(What you are asked to do):
Please reproduce verbatim the lines below, from the first through the one with "The image size is (948, 551).".

━━ Provided data

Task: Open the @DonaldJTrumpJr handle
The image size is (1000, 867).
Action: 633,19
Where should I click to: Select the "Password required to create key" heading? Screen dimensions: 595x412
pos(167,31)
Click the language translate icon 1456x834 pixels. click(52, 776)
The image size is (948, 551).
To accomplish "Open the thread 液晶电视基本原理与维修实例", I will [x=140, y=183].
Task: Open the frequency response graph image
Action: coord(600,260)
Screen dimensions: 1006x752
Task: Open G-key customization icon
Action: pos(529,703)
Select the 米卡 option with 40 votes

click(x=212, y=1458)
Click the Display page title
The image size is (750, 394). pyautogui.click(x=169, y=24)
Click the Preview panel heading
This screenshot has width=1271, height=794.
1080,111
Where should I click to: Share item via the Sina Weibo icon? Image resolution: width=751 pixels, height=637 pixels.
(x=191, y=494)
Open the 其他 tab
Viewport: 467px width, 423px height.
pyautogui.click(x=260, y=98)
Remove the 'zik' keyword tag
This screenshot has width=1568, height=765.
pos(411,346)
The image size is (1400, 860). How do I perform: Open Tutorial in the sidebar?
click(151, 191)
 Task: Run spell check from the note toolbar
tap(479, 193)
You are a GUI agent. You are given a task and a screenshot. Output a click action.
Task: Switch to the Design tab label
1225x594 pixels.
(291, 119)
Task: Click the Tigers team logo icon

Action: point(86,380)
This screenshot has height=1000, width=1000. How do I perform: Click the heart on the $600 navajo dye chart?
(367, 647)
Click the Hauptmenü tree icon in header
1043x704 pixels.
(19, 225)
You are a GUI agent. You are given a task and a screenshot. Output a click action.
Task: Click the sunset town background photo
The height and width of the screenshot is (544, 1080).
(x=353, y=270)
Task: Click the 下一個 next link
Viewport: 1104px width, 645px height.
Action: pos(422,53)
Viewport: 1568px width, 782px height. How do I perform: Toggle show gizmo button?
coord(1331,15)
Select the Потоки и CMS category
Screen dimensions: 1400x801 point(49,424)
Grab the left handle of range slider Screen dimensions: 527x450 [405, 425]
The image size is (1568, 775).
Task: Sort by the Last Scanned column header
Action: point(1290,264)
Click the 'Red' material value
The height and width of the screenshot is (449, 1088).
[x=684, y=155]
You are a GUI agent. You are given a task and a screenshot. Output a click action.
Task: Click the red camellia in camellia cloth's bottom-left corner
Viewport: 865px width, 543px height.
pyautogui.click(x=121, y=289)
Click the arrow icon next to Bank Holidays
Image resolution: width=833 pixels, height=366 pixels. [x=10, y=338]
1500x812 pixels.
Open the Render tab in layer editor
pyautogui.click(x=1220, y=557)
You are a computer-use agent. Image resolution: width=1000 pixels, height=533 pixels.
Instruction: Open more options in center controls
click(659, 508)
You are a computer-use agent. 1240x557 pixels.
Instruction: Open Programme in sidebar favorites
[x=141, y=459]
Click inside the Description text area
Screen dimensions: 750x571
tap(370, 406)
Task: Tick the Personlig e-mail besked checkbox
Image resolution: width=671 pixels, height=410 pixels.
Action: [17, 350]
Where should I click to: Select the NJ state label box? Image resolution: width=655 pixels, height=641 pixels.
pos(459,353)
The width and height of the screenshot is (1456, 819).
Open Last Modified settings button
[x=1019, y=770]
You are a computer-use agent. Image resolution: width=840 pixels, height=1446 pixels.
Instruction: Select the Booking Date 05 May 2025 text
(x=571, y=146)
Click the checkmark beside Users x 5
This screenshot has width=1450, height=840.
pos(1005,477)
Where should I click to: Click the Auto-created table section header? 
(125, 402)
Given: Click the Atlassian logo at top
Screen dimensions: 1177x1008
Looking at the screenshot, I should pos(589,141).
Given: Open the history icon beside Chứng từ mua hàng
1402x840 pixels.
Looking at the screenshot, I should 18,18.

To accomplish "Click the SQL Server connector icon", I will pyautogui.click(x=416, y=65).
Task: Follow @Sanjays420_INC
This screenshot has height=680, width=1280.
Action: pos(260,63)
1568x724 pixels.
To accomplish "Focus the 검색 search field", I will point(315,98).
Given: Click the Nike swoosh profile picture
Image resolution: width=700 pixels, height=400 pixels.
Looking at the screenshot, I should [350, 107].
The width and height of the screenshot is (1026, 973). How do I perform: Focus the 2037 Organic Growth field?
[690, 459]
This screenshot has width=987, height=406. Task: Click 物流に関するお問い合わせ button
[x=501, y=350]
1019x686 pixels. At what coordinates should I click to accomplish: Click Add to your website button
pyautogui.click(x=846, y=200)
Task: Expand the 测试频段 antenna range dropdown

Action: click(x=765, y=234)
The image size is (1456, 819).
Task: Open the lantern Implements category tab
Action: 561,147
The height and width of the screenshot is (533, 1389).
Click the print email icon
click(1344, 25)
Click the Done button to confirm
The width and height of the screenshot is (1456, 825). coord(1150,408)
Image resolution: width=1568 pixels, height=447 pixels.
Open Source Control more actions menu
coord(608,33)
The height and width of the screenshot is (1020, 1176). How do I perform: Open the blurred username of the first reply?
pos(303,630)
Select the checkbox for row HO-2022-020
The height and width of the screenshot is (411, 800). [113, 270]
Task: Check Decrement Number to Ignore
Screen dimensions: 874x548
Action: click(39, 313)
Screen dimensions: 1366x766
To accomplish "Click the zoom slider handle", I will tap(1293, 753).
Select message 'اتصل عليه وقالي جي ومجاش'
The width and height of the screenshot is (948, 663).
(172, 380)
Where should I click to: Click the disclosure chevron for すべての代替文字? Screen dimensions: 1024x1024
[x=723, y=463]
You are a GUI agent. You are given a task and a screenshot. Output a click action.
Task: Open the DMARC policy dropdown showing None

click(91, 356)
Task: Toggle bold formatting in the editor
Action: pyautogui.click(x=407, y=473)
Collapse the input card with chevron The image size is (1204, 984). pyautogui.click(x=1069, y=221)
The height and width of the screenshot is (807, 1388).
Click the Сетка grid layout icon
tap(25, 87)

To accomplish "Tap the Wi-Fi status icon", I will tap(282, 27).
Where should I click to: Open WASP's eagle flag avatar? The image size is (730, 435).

━━━━

(Task answer):
Task: Open the @DonaldJTrumpJr handle
The image size is (1000, 867).
Action: 633,19
Where should I click to: Select the "Password required to create key" heading? Screen dimensions: 595x412
pos(167,31)
Click the language translate icon 1456x834 pixels. click(52, 776)
The image size is (948, 551).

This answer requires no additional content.